Гносеология (от греч. «гнозис» — «знание») — раздел философии, занимающийся проблемами познания. Его называют также теорией познания.
Гносеология пытается дать ответы на вопросы, познаваема ли истина, какие существуют методы, формы и виды познания, как протекает познание в разных отраслях культуры и т.п.
Проблема познания неотделима от того, что мы считаем истиной. Таким образом, гносеология тесно связана с онтологией. Если наша цель — истина, то позволительно прежде всего начать с пилатовского вопроса: что есть истина? Вслед за первым неизбежно встают другие вопросы: возможно ли постичь истину? Существует ли истина предвечно или становится во времени? Представляет ли она собой саму действительность или отражение ее в ощущениях либо суждениях людей? Одна ли она для всех людей, или у каждого должна быть своя индивидуальная истина? Это лишь немногое, что предстоит выяснить в связи с поисками ответа на наш главный вопрос.
Человек посмотрел на траву и сказал: «Трава зеленая». Он не думает, говорит он истину или нет. А если задумается о своих словах и начнет анализировать, почему назвал траву зеленой, а не желтой или синей, то скажет: «Я вижу, что трава зеленого цвета, и поэтому будет соответствовать истине, если я скажу, что трава зеленая». Как только он произнес магическое слово «истина», возникает проблема, мимо которой не прошел ни один крупный мыслитель прошлого и настоящего.

#####

## ЗАДАНИЯ
(1) Ответьте по тексту о гносеологии на три вопроса:
(a) Как ещё называют гносеологию?
(b) С каким разделом философии, по тексту, тесно связана гносеология?
(c) Что сказал человек, посмотрев на траву?
(2) Перепишите слово в слово фрагмент текста о гносеологии: всё от слов «Человек посмотрел на» вниз до слов «прошлого и настоящего.».
Для выполнения заданий листинг не нужен.

## ЗАПИСАННЫЕ ДАННЫЕ
#####

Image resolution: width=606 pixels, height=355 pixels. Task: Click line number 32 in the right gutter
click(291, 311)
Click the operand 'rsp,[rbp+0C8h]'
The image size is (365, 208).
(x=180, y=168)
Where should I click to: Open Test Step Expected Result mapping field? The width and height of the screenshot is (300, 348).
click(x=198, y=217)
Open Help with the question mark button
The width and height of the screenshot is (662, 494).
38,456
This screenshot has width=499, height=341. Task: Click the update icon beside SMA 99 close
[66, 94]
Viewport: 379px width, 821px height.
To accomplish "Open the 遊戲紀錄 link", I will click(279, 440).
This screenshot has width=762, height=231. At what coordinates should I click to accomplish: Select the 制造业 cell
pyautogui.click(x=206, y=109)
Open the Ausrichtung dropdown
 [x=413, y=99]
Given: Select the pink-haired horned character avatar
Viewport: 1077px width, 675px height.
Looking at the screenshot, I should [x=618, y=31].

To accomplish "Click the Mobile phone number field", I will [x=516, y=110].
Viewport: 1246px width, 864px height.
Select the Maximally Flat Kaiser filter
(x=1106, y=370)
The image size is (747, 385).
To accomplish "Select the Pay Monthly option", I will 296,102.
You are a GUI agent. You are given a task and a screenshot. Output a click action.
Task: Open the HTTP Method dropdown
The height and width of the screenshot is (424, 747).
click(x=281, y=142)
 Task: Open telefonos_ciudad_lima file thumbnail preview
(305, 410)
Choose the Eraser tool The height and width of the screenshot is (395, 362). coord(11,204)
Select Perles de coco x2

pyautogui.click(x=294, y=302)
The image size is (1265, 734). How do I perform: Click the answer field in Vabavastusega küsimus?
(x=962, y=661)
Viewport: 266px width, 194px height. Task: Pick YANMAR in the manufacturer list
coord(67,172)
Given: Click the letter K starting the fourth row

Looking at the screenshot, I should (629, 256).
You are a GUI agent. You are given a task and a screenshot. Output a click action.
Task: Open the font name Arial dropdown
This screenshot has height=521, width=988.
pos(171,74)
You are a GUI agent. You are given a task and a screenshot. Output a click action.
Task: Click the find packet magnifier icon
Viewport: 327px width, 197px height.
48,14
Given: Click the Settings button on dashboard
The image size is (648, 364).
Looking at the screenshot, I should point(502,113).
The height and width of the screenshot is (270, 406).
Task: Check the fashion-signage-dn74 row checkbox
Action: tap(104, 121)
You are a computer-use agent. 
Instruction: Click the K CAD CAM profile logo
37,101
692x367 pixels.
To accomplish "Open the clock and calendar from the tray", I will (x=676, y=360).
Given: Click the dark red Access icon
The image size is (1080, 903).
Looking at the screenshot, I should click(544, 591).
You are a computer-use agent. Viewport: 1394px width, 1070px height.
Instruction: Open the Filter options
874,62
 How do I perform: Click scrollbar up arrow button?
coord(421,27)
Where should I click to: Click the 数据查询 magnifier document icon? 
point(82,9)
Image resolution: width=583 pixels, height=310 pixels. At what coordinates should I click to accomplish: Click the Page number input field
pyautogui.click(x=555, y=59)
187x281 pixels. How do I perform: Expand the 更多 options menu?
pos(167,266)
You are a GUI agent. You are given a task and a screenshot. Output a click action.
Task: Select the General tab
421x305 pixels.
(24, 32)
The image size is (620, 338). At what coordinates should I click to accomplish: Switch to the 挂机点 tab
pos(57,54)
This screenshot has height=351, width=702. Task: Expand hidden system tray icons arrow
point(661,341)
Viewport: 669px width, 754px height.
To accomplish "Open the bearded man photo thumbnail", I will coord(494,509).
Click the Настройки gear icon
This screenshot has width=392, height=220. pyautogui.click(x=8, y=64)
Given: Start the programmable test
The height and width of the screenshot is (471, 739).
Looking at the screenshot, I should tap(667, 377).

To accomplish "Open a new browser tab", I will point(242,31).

#####

## ОТВЕТЫ
(1)
(a) Теорией познания.
(b) С онтологией.
(c) «Трава зеленая».

(2)
Человек посмотрел на траву и сказал: «Трава зеленая». Он не думает, говорит он истину или нет. А если задумается о своих словах и начнет анализировать, почему назвал траву зеленой, а не желтой или синей, то скажет: «Я вижу, что трава зеленого цвета, и поэтому будет соответствовать истине, если я скажу, что трава зеленая». Как только он произнес магическое слово «истина», возникает проблема, мимо которой не прошел ни один крупный мыслитель прошлого и настоящего.